Stored data:
:::::
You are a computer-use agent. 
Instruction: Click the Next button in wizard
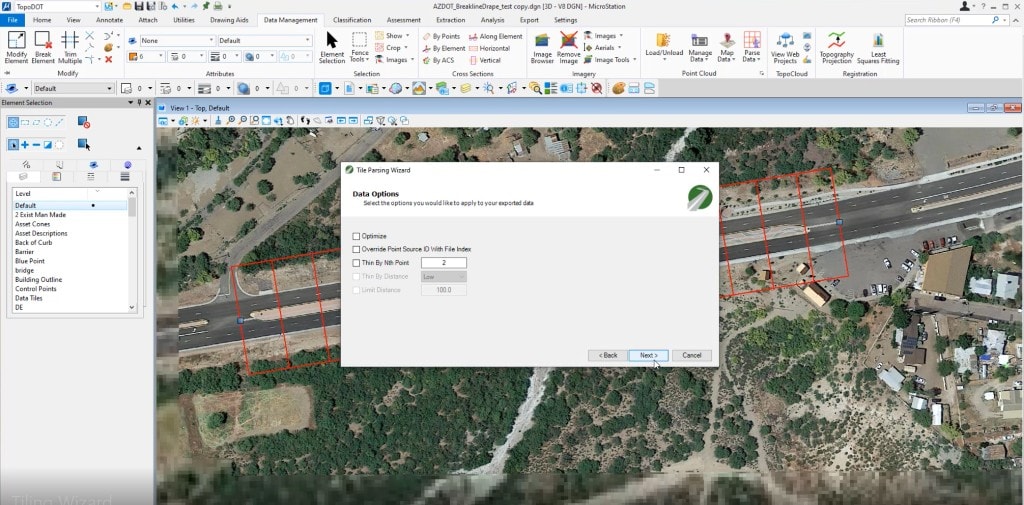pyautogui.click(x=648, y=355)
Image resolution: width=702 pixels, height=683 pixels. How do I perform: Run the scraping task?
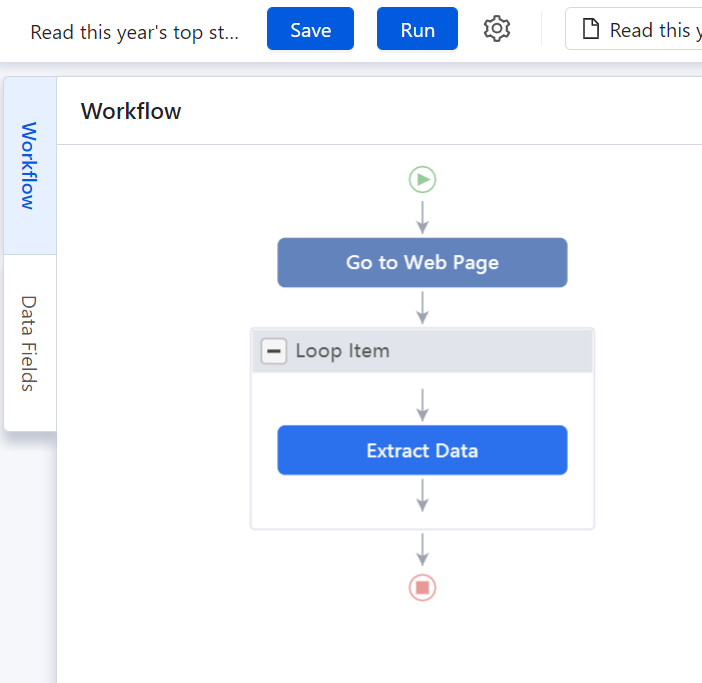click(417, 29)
:::::
### What you should do
Give the entries above again word for word, without the pictures.

### Reply
You are a computer-use agent. 
Instruction: Click the Next button in wizard
pyautogui.click(x=648, y=355)
Image resolution: width=702 pixels, height=683 pixels. How do I perform: Run the scraping task?
click(417, 29)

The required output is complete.